Но вот из-за поворота дороги показались сразу шесть человек на осликах, и Мирдин впервые за долгое время улыбнулся Робу — на этих путешественниках были запыленные кожаные шляпы, как у них с Робом, и черные кафтаны, носившие на себе следы долгого и нелегкого пути.
—
—
Старший из них представился — Хиллель Нафтали, торговец пряностями из Ахваза. Это был добродушный человек с улыбчивым лицом, с родимым пятном цвета бледной клубники во всю левую щеку. Казалось, он готов посвятить целый день тому, чтобы представить своих спутников и поведать их родословную. Один из спутников был родной брат, именем Ари, другой был сыном, а остальные трое — зятьями Хиллеля. С отцом Мирди-на он не был знаком, но о семье Аскари, торговцах жемчугом из Маската, слыхал. Так они и называли друг другу то одно имя, то другое, пока не дошли до четвероюродного брата Нафтали, с которым Мирдину довелось когда-то встречаться. Обе стороны остались удовлетворены — нашлись общие знакомые.
— А вы с севера едете? — поинтересовался Мирдин.
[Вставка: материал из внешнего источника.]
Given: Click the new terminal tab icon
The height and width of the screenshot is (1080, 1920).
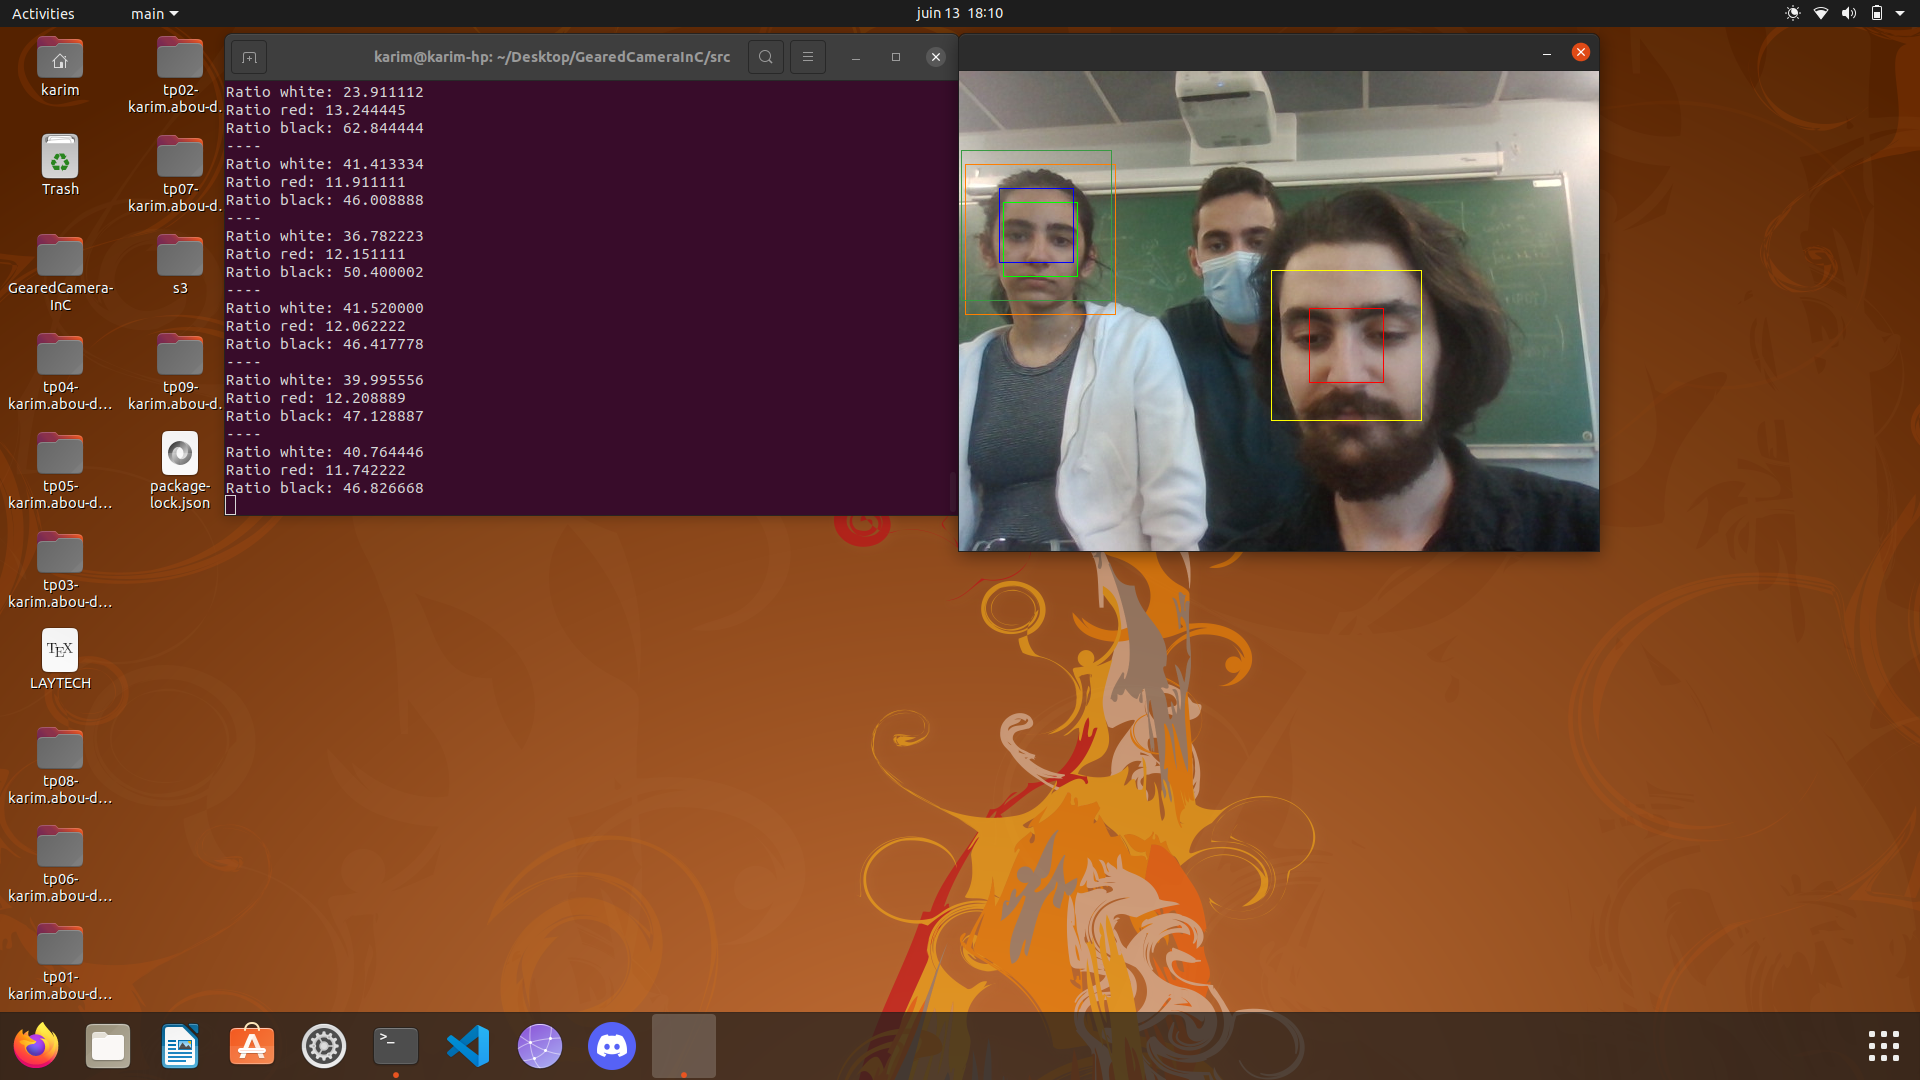Looking at the screenshot, I should click(x=250, y=57).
— Ездили в Мултан. Так, одно небольшое дельце, — проговорил Нафтали с таким удовольствием, что было ясно: сделка крупная и выгодная. — А вы куда путь держите?
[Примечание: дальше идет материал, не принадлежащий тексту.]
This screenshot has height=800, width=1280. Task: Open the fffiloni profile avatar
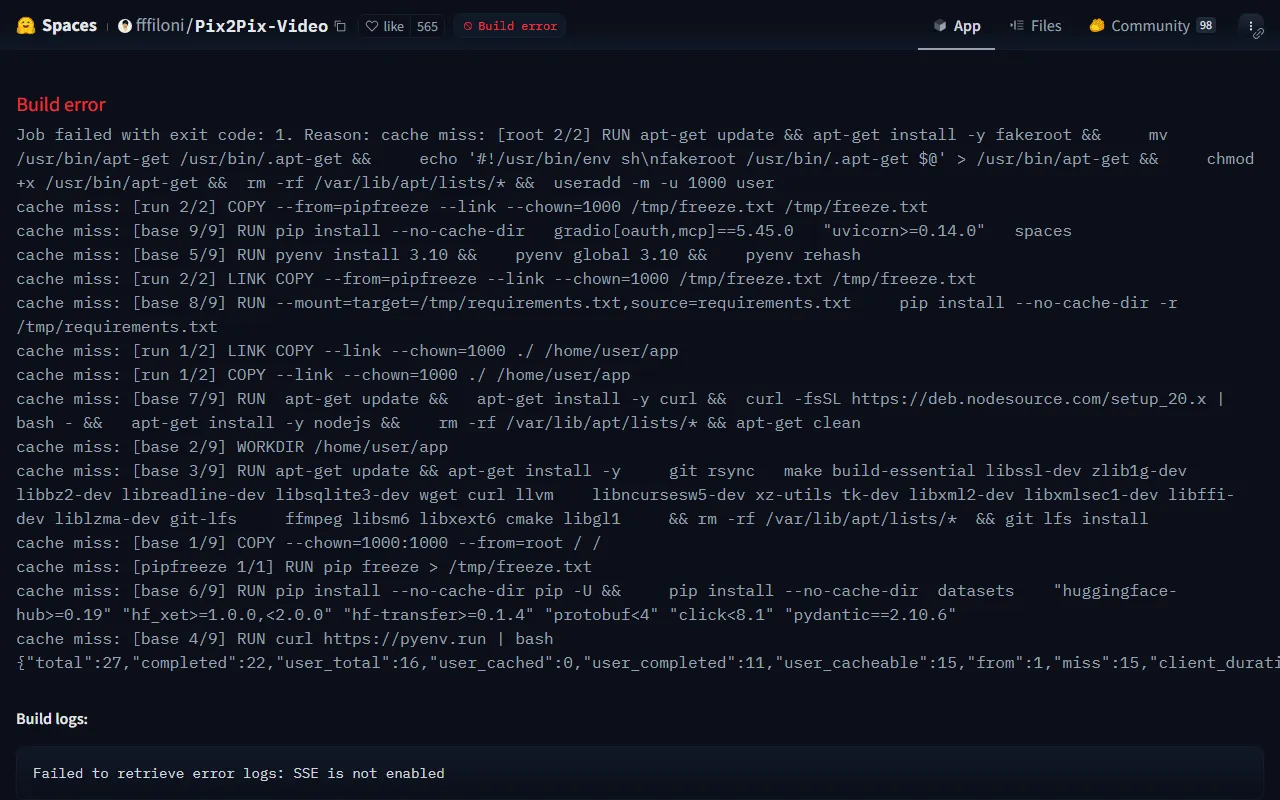[x=125, y=26]
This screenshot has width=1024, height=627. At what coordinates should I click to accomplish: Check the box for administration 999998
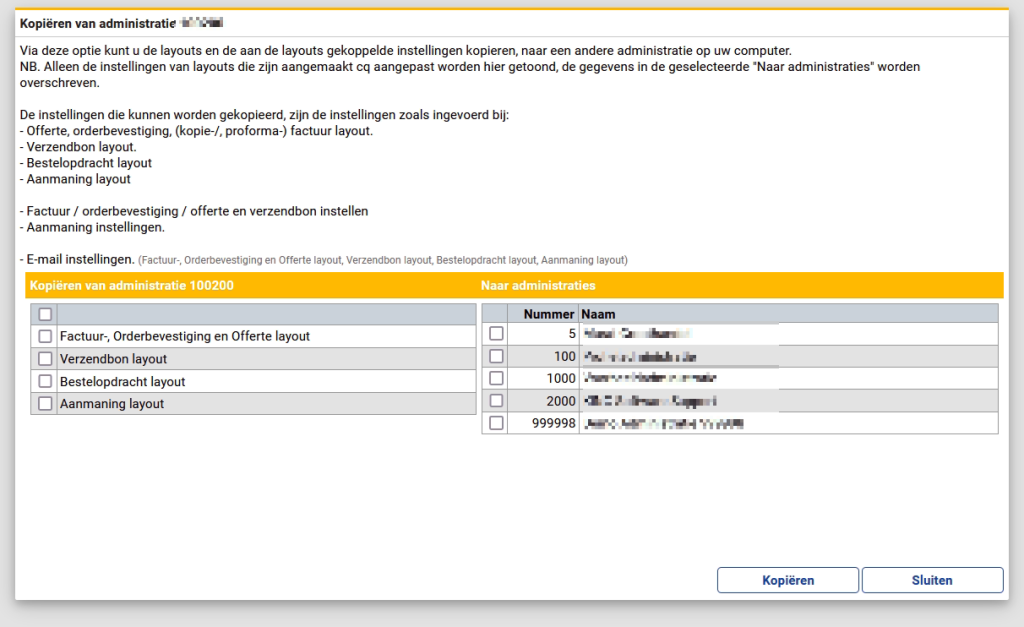[496, 424]
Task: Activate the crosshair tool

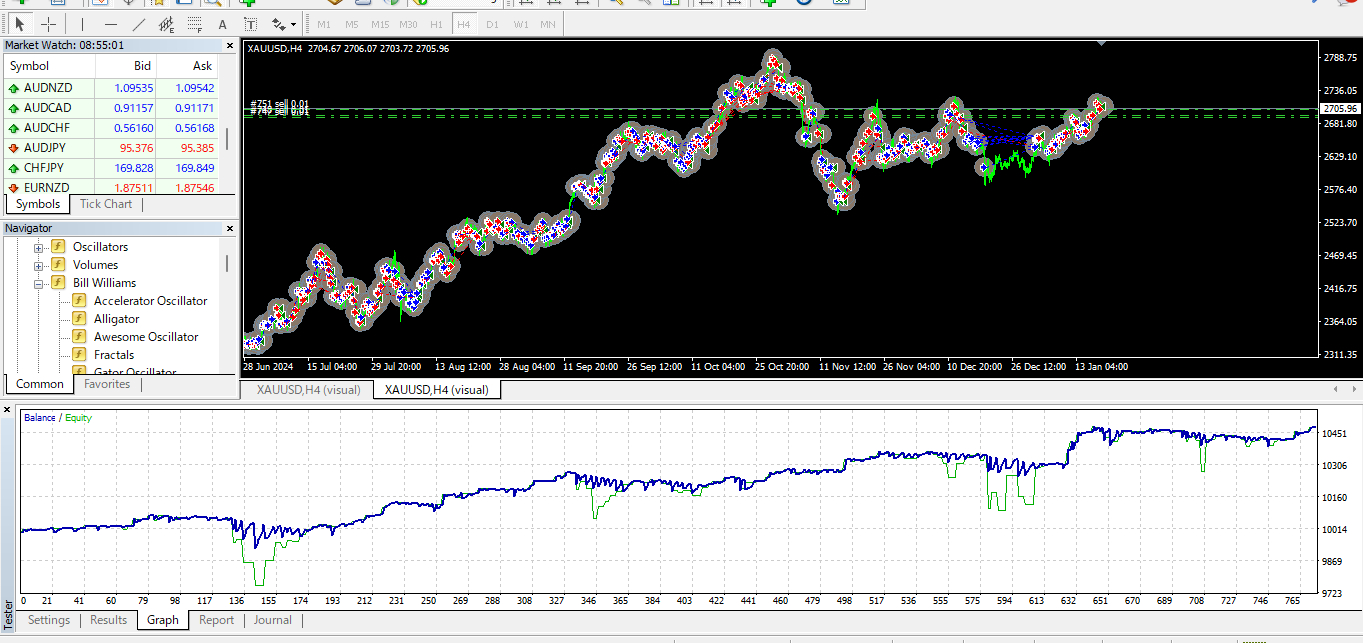Action: coord(48,24)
— В Мансуру. Дела, знаете ли — немного того, немножко этого, — ответил Роб, и собеседники с уважением закивали. — Вам хорошо знакома Мансура?
— Очень даже хорошо. Да мы ведь минувшую ночь провели там, у Эзры бен Хусика, который торгует перцем. Весьма достойный человек, принимает всегда с большим радушием.
— Стало быть, вы и гарнизон тамошний видели? — спросил Роб.
— Гарнизон? — Нафтали посмотрел на них озадаченно.
— Сколько в Мансуре размещено воинов? — тихо спросил Мирдин.
До Нафтали стал доходить смысл вопроса, и он в испуге отпрянул.
— Мы в такие вещи не вмешиваемся, — произнес он чуть слышно, почти шепотом.
Они отправились своей дорогой — через минуту, понял Роб, будет уже поздно. Пора преподать им урок доверия.
— Вам не стоит ехать слишком далеко по этой дороге, если хотите остаться живыми. И в Мансуру вам возвращаться нельзя.
Побледнев, они дружно уставились на него.